The medical dictionary says that disability is "any result of having a condition that limits what you can do". It is easy to recognize that everyday consequences of MS symptoms could be classed as disability (e.g. fatigue or chronic fatigue) and yet the public, i.e. most people, perhaps, look more for outward symbols of disability like walking sticks and wheelchairs. This is not surprising, given the symbol of a wheelchair which is often used for disability.
In reality, three quarters of people with MS never use a wheelchair full time but they may have symptoms, including the more invisible ones like fatigue, which severely limit what they can do. I know that I am severely limited in what I can do. But, limitations are not always physical ones. MS can cause difficulties with slowed thinking, known as cognitive symptoms (brain fog), which may affect what someone can do. It affects what I can do. The impact of Mental Illness such as Anxiety and/or Depression can also impact hugely upon a person's quality of life, and this really should not be understated.

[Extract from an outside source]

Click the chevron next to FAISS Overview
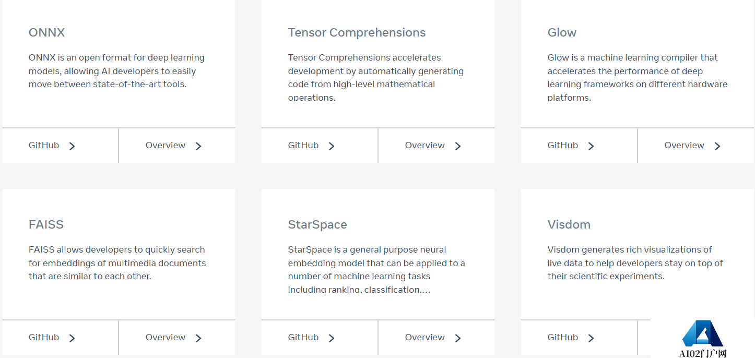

The Equality Act defines disability as "a physical or mental impairment which has a substantial and long-term adverse effect on your ability to carry out normal day-to-day activities". MS is automatically treated as a disability under the Equality Act. This means that a person with MS is protected by the Act effectively from the point of diagnosis even though they may not see themselves as disabled at all.
But what does it mean to have MS? What does it mean to carry the label 'disabled'?
As most of you that know me are aware, and as I have commented in my 'About Me' biography, I am struggling. I am finding it difficult to come to terms with my 'disability'. It is tough to re-adjust, to accommodate the changes; to accept that I am not the person that I was, or that I want to be - and to believe that the person that I am now is good enough.
I have mentioned before that I have had people comment: "Oh! You are really lucky; you've got a disabled parking badge." To which I have to remind them that I was awarded a disabled parking badge because I am 'disabled', not because I am 'pretty'!
Living with MS I have learnt, and am still learning, to 'focus on the positive'. To try to look at the things that I 'can do', rather than be defined by the things that I can't. This isn't easy, there are days when it doesn't 'seem fair'; and I am right, it isn't fair; but with the support of my wonderful family and of REALLY great friends, a lovely MS Nurse, a splendid Neurologist and a truly fabulous GP - it is possible. I don't want to be disabled, I want to be perfect. But I am not. This comes as something of a disappointment, and perhaps a shock! I am not perfect. Who'd have thought?
I am however very fortunate that I have family and I have friends who accept my imperfections. Who largely ignore what I am not able to do and focus on what I can do, and who make a huge effort to make me believe that I am, that I can, and to believe that the person I am is indeed good enough.